TASK TO COMPLETE: Only one stretch of the data below is needed. Output the lines from the one with "Screen dimensions: 566x461" up to and including the one with "Select the Locations", exactly as they stand.

RECORDS SHOWN:
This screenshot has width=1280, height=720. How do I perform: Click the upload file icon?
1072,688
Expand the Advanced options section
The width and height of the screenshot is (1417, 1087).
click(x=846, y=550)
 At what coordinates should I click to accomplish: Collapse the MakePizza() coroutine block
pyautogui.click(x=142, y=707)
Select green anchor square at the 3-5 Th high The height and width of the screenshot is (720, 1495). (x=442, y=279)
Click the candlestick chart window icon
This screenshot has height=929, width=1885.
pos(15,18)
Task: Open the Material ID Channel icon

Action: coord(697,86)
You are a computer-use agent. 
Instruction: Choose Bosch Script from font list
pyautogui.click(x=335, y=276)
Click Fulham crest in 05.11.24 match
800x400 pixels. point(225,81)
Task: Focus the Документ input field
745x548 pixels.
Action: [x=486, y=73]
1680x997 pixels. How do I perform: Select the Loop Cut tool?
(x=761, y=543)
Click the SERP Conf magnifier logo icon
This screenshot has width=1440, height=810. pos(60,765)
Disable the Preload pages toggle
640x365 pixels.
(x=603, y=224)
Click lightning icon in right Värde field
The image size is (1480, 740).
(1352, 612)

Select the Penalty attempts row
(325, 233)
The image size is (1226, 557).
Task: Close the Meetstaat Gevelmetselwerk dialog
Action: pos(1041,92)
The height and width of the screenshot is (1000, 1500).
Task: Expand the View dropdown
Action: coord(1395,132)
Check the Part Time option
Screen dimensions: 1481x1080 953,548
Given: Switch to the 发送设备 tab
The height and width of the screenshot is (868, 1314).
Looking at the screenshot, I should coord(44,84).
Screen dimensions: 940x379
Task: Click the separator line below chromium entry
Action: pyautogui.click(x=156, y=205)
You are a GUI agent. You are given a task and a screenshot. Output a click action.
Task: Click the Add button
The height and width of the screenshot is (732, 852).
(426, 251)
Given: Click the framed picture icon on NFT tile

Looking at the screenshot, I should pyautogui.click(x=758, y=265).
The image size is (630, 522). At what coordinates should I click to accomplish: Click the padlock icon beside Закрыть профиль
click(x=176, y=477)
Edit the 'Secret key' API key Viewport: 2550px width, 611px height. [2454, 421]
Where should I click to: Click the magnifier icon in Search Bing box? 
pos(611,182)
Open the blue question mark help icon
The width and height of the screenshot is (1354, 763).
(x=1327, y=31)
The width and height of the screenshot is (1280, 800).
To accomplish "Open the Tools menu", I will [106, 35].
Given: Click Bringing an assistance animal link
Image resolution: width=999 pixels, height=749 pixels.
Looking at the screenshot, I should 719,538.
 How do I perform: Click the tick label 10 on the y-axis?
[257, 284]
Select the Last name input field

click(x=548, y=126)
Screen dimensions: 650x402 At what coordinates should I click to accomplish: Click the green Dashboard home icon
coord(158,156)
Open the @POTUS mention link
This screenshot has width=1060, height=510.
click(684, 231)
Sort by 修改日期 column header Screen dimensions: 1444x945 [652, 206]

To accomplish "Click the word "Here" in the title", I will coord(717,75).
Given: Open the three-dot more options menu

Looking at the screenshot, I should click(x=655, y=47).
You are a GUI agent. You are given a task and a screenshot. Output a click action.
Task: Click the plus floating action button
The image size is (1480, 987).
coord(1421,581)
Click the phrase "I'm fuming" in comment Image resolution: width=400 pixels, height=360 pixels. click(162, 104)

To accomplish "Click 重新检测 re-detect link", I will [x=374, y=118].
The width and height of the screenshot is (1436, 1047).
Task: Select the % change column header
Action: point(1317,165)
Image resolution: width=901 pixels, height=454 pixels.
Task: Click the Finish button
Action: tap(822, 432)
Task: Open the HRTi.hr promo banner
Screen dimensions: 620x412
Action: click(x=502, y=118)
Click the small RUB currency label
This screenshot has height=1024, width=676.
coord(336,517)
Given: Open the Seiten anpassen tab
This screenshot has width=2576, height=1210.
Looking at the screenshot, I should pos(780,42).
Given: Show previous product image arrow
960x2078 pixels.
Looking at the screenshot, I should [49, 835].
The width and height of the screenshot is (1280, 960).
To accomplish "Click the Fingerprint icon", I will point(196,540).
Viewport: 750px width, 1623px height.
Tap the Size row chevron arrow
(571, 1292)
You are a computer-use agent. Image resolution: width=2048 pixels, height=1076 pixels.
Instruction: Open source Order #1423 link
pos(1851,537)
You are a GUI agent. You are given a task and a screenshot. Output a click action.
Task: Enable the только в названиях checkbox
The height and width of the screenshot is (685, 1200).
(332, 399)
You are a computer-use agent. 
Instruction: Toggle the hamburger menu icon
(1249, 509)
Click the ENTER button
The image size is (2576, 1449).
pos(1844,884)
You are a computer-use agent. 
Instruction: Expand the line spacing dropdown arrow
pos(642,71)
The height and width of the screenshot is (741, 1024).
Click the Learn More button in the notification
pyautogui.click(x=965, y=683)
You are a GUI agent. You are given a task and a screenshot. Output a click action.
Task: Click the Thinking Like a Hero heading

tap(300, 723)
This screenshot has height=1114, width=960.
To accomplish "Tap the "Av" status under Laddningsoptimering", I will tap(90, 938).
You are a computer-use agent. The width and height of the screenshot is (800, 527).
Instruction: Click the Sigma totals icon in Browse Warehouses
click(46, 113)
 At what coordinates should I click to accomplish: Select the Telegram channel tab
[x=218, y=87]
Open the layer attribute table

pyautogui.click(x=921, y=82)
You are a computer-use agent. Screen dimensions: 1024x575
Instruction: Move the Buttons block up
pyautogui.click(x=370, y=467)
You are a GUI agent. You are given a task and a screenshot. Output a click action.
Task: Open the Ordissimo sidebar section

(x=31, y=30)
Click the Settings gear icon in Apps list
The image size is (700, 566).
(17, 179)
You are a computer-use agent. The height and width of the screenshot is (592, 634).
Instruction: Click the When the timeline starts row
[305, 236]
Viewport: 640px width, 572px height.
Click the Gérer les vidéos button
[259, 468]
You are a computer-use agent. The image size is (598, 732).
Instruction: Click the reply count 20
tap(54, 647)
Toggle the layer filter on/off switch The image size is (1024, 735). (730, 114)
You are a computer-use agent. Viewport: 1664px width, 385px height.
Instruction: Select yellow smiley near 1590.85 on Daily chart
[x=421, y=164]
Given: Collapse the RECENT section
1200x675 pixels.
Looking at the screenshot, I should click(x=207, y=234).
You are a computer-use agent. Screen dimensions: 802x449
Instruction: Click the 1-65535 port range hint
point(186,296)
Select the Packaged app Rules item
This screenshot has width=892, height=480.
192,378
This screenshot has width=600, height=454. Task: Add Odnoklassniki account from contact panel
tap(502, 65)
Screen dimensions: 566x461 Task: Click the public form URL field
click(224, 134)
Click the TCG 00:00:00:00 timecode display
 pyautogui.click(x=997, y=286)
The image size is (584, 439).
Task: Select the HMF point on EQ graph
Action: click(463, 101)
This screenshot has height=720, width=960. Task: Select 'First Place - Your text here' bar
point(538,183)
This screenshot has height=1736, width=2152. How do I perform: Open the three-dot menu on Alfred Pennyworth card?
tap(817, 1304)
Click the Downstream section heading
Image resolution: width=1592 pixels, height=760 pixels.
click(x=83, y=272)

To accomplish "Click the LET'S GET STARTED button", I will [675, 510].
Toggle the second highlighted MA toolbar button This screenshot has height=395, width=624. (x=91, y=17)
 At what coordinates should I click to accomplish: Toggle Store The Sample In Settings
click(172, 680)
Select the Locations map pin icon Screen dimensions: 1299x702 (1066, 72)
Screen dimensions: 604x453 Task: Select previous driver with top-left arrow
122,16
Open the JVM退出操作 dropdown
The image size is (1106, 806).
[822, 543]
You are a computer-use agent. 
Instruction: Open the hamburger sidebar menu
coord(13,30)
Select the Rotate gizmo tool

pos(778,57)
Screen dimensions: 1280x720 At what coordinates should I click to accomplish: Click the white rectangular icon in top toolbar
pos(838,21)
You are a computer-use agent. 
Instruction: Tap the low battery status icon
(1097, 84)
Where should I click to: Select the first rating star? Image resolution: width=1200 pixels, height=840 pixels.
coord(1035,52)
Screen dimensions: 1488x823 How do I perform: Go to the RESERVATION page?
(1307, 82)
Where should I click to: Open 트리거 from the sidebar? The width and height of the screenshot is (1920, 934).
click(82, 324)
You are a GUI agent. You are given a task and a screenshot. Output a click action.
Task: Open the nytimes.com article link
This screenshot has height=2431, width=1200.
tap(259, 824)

RESPONSE TO THIS TASK:
Screen dimensions: 566x461 Task: Click the public form URL field
click(224, 134)
Click the TCG 00:00:00:00 timecode display
 pyautogui.click(x=997, y=286)
The image size is (584, 439).
Task: Select the HMF point on EQ graph
Action: click(463, 101)
This screenshot has height=720, width=960. Task: Select 'First Place - Your text here' bar
point(538,183)
This screenshot has height=1736, width=2152. How do I perform: Open the three-dot menu on Alfred Pennyworth card?
tap(817, 1304)
Click the Downstream section heading
Image resolution: width=1592 pixels, height=760 pixels.
click(x=83, y=272)

To accomplish "Click the LET'S GET STARTED button", I will [675, 510].
Toggle the second highlighted MA toolbar button This screenshot has height=395, width=624. (x=91, y=17)
 At what coordinates should I click to accomplish: Toggle Store The Sample In Settings
click(172, 680)
Select the Locations map pin icon Screen dimensions: 1299x702 (1066, 72)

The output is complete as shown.